And I took her face in both my hands and kissed her again, but with the seriousness of a parting blessing. For all her dignity, she has to reach up to me when I kiss her.
She put my hair tidy with a gentle hand, and said, "You are not at all what a _junges Madchen_ generally is, but you are very nice. Please wish that my child may be a boy, so that I shall become the mother of a soldier."
I kissed her again, and got out of it that way, for I don't wish anything of the sort, and with that we parted.
Meanwhile the Grafin had been sitting very firmly in her carriage, having refused all Frau Bornsted's entreaties to come in. It was wonderful to see how affable she was and yet how firm, and wonderful to see the gulf her affability put between the Bornsteds--he was at the gate too, bowing--and herself.

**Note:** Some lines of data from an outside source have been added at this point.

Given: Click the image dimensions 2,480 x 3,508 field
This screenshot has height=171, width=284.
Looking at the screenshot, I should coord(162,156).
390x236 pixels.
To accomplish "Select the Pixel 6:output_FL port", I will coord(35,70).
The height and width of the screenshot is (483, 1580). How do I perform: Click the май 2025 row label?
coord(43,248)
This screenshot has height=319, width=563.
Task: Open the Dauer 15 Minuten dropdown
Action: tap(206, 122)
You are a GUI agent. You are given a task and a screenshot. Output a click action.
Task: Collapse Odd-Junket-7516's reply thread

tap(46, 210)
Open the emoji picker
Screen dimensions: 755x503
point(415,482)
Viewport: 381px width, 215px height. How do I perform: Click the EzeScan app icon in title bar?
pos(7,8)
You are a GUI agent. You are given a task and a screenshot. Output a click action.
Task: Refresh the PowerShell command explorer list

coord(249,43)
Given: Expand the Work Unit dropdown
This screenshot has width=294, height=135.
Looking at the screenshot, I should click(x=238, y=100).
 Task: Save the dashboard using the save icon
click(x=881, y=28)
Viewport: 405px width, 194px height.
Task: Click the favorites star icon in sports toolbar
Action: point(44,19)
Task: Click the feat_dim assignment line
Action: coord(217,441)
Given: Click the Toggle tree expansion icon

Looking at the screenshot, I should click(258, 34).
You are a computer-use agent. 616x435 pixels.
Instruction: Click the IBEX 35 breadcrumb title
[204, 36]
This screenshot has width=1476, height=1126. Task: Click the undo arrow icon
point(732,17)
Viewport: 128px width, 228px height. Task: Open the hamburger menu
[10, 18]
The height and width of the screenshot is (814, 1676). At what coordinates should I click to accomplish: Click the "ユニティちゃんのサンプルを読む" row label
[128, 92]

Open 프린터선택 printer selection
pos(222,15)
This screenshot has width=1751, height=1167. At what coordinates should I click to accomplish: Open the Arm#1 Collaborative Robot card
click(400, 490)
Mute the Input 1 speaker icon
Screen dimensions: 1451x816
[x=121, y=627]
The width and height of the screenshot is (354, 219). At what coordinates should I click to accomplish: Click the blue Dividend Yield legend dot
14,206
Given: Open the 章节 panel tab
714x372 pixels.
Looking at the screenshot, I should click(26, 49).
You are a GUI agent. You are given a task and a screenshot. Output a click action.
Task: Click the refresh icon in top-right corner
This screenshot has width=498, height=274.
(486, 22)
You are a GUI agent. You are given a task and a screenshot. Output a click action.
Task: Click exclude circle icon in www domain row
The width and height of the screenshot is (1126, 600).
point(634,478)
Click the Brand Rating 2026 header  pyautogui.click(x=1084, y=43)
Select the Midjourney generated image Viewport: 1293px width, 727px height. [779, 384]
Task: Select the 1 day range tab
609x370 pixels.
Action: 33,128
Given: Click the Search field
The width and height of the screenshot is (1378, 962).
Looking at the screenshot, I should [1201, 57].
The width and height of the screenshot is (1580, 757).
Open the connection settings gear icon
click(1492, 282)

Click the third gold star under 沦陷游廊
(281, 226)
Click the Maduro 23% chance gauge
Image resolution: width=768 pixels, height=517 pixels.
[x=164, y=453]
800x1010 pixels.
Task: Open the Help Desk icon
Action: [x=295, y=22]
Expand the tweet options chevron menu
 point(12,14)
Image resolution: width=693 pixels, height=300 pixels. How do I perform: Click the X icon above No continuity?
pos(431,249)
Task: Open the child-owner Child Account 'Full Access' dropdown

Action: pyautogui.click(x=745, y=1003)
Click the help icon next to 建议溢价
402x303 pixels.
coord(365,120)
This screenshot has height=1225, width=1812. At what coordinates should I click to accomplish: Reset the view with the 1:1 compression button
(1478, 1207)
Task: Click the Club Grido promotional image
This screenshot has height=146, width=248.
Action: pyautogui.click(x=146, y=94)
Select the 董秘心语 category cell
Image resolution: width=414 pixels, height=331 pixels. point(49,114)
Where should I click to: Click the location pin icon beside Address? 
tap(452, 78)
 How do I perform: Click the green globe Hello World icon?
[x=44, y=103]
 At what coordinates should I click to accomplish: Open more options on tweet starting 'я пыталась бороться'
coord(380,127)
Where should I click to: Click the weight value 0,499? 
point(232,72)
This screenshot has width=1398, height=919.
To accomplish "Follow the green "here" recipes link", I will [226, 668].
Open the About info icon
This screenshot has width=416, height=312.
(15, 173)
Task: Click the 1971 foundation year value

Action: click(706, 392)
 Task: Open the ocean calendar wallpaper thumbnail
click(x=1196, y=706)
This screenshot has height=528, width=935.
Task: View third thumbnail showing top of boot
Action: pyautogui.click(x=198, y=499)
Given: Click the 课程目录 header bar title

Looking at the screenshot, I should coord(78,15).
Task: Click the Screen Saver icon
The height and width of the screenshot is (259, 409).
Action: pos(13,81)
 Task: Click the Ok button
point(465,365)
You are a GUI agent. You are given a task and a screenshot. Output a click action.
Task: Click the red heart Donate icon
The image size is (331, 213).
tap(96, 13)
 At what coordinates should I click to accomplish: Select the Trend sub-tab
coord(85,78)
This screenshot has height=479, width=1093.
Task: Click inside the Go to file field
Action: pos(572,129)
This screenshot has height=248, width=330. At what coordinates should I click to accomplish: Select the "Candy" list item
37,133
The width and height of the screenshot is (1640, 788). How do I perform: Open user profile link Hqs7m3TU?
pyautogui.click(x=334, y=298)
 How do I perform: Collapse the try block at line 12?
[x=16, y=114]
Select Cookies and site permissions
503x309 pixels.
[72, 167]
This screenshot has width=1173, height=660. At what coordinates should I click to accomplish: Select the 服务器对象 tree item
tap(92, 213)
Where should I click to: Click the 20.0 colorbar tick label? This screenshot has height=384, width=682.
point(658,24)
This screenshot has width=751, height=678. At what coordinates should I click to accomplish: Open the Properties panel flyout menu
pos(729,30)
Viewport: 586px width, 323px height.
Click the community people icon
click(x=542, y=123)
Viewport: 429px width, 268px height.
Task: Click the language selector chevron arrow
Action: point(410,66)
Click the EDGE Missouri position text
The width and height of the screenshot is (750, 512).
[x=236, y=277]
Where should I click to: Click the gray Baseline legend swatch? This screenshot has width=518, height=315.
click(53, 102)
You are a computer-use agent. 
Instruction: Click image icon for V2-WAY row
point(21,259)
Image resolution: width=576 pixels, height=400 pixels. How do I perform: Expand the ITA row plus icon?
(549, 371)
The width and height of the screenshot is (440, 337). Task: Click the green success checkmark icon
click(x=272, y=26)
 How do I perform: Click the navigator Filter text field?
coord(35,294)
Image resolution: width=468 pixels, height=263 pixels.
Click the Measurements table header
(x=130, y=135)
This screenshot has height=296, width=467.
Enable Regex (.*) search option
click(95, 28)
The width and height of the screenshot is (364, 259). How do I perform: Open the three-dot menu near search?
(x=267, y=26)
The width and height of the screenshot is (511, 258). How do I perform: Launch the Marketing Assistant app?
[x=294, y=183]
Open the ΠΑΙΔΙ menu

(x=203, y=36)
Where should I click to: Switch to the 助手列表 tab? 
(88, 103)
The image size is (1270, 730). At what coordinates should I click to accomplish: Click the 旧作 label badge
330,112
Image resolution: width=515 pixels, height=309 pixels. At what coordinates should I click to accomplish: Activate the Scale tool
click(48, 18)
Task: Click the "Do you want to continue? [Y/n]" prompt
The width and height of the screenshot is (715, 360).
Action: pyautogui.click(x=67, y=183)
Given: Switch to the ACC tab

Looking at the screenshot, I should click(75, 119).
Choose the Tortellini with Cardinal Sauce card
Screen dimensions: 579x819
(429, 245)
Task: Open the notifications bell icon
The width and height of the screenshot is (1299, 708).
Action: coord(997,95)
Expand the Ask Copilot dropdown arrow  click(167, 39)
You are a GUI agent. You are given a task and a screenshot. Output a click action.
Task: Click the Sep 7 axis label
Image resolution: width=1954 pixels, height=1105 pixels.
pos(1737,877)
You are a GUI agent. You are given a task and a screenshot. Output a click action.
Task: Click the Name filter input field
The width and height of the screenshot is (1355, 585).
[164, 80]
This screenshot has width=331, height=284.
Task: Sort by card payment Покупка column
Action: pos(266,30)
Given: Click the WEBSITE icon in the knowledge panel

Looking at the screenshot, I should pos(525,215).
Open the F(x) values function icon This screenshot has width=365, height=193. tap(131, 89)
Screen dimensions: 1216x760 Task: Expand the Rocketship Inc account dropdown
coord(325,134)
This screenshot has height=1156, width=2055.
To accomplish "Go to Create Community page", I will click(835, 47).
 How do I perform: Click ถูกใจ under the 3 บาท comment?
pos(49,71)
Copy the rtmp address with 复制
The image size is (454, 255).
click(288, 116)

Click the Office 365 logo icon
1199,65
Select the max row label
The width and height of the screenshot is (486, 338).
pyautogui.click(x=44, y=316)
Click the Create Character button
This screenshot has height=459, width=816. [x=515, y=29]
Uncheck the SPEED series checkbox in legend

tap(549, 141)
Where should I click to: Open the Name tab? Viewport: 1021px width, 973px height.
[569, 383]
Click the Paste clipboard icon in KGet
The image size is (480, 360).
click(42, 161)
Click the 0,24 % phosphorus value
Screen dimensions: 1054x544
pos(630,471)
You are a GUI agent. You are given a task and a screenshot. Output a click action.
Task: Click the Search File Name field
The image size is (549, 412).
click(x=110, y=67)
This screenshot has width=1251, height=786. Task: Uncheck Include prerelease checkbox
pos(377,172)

And now here I am, and it's past eleven, and my window opens right on to the Haff, and far away across the water I can see the lights of Swinemunde twinkling where the Haff joins the open sea. It is a most beautiful old house, centuries old, and we had a romantic evening,--first at supper in a long narrow pannelled room lit by candles, and then on the terrace beneath my window, where larkspurs grow against the low wall along the water's edge. There is n.o.body here except the Koseritzes, and Herr von Inster, and two girl-friends of Helena's, very pretty and smart-looking, and an old lady who was once the Grafin's governess and comes here every summer to enjoy what she called, speaking English to me, the Summer Fresh.
It was like a dream. The water made lovely little soft noises along the wall of the terrace. It was so still that we could hear the throb of a steamer far away on the Haff, crossing from Stettin to Swinemunde.
The Graf, as usual, said nothing,--"He has much to think of," the Grafin whispered to me. The girls talked together in undertones, which would have made me feel shy and out of it if I hadn't somehow not minded a bit, and they did look exactly what the Colonel had said they were, in their pale evening frocks,--a nosegay of very delicate and well cared-for hothouse flowers. I had on my evening frock for the first time since I left England, and after the weeks of high blouses felt conspicuously and terribly overdressed up in my bedroom and till I saw the frocks the others had on, and then I felt the exact opposite.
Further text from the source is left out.